=== Excerpt ===
--------------------------------------------------

Today marks the 100th anniversary of the United States’ entrance into World War I. To Europe, this is a significant day because it marks when the U.S. abandoned its longstanding isolationist position and began what Europe perceives as the United States’ modern transatlantic relationship with European nations.

Liberty Memorial-The National WWI Memorial in Kansas City, Mo.

While I was traveling in Brussels last week, I constantly heard about the anniversary and its importance to the relationship. There will be an anniversary celebration in my hometown of Kansas City at the National World War I monument today. You can watch it live here.

Meanwhile, I’ve been reflecting on that history, the Trump administration’s current foreign policy (especially in light of recent events in Syria), and my travel experiences in Brussels.

It’s always interesting to travel abroad and hear another perspective about your country. We had a lot of conversations about why American audiences don’t keep up with foreign current events until it actually affects America.

One person said that’s exactly the issue. These events rarely affect the U.S. so the American public can opt out of learning about them because the impact is not immediately visible. We have the two longest and largest peaceful borders in the world. We have two oceans flanking those borders. Meanwhile, due to geographic position, numerous borders and history of war, Europeans don’t have the luxury of not paying attention to foreign affairs.

Fun Fact mentioned while I was in Brussels: The last 60 years of peace in Europe is one of the longest stretches of peace in European history.

Another person I spoke with said something else that stuck with me: We’ve done a poor job — in both the U.S. and Europe — of showing people why sometimes their best interest rests in involvement outside their own country. (I’d say that’s especially true in the U.S. after two lengthy wars in the Middle East.)

Finally, I personally think that sometimes international reporting assumes a base knowledge we may not have in an area. That makes it difficult for people who don’t follow an issue daily to understand the coverage.


This brings me to Syria and the U.S. involvement. I think we really need to understand what’s going on there because it affects our safety and security. This is my attempt to help you get up to speed on this issue. It’s certainly not exhaustive —but will hopefully help you understand coverage of the issue better.

If you missed it yesterday, I gave a brief description of what is happening in that country. You have the Assad government (backed by Russia and Iran), the rebels who want Assad removed, and ISIS all fighting in the area. Caught in the middle are innocent civilians like the father whose 9-month old twins were killed by chemical weapons and the thousands of migrants fleeing the country from war and famine.

--------------------------------------------------

=== Data supplied ===
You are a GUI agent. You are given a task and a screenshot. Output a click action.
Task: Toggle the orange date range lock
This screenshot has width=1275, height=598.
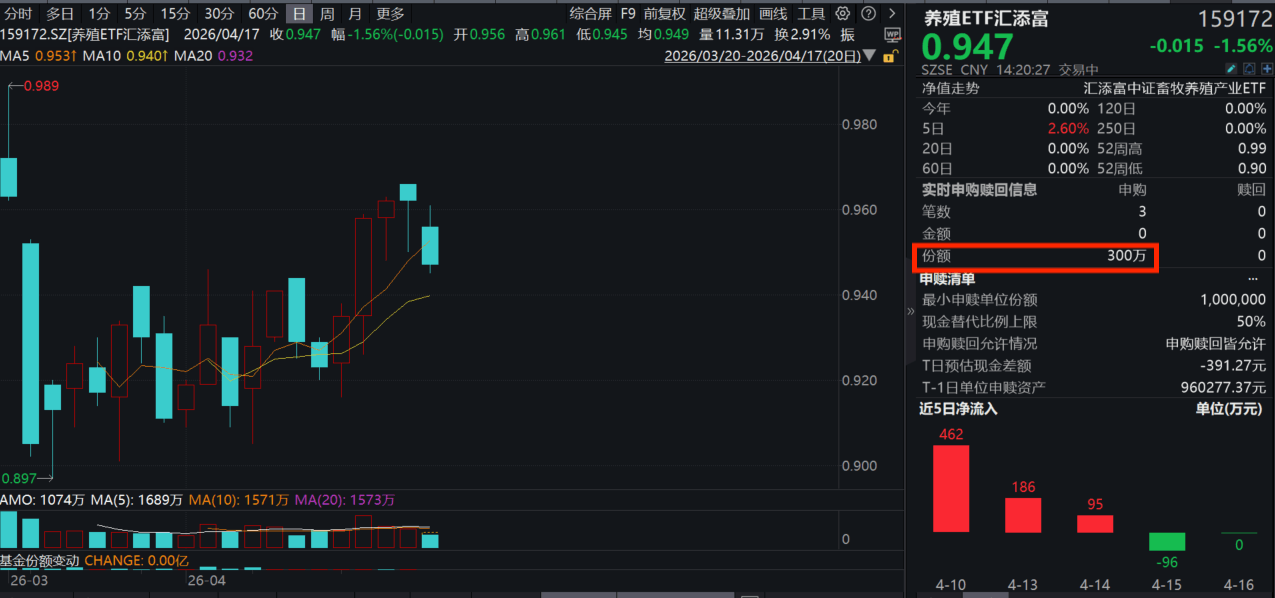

--------------------------------------------------

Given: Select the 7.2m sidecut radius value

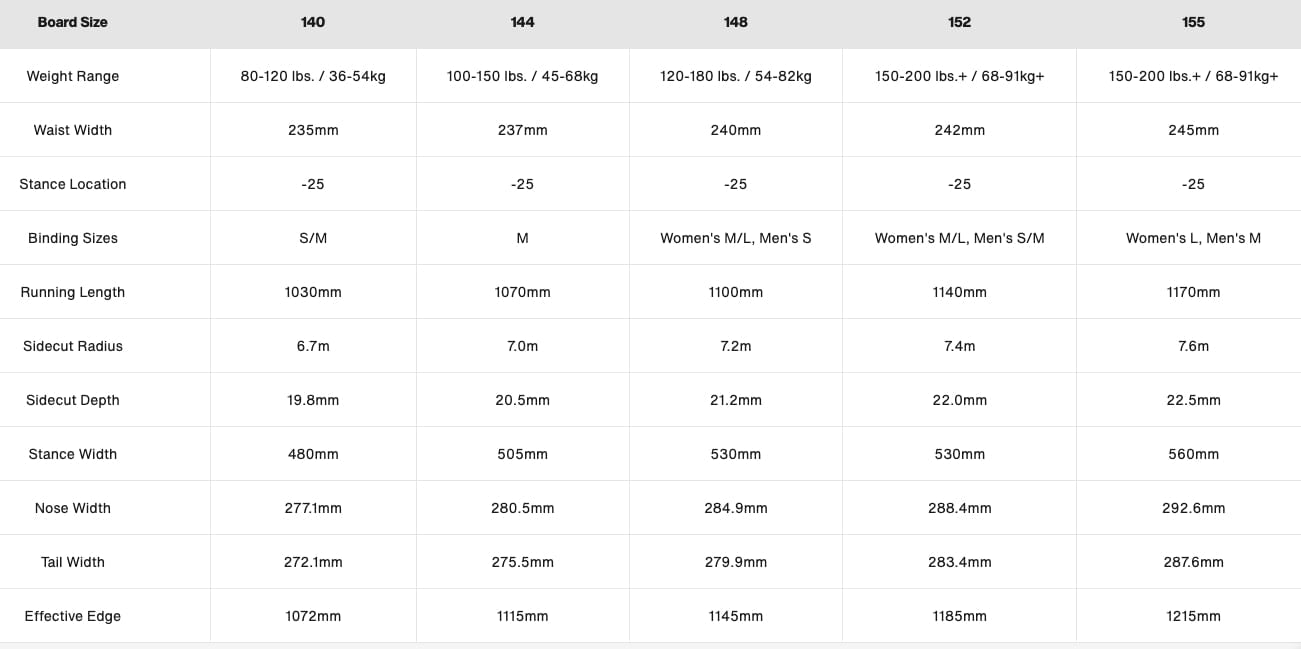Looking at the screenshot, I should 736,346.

--------------------------------------------------

=== Required tasks ===
(a) List the parties that the post on the World War I anniversary describes as fighting in Syria.
(b) Carry on the post on the World War I anniversary from its final sentence.

=== Answers by item number ===
(a)
- The Assad government (backed by Russia and Iran)
- The rebels who want Assad removed
- ISIS

(b)
This affects the United States because:

1) There are migrants looking for safety and security. We have typically responded to them due to our commitments to the U.N. and the Geneva Conventions.

2) As the rebels and Assad government continue to fight, so does ISIS, which has space to operate.

3) The war crimes committed by Assad, in my opinion, could create a generation that feels anger towards the world that did not come to their rescue. That’s very dangerous. Here’s Marco Rubio giving a more eloquent explanation than I have.

First of all, let’s talk about the severity of the war crimes. I think in the minds of the American people ISIS seems like the most important enemy with their beheading videos and terrorist attacks. They certainly are dangerous and important to stop, but here is a rundown from The New York Times of all of Assad’s methods which include starving people, bombing hospitals and using chemical weapons. (Warning: There is a graphic picture.)

The European Union wants Assad removed from power and a new government formed which is inclusive of the rebels. Some believe that if you could get the two sides to form a new government, those sides would team up to defeat ISIS rather quickly. I think that’s a little overly optimistic, but not impossible.

I personally don’t see how you can move forward without Assad being removed from power — especially with these families witnessing their children being killed. Do you think those families could live in peace knowing they are governed by the same regime that willingly gassed their children?

There’s no way.

The challenge is that Russia is still supporting the Assad regime. So what happens now? Does the U.S. continue to push Russia to keep Assad in check? How does that sit with our advocacy for human rights? Do we get involved and take action against Assad? How would that affect relations with Russia? Can the American public stomach another military intervention?

These are not easy questions to answer.

So what can you do?

Call your representative — Tell them how you feel about this issue and your thoughts about how the U.S. should proceed.

Contribute to organizations who are responding — Whether it is an organization like IRC, Save the Children or the White Helmets, themselves.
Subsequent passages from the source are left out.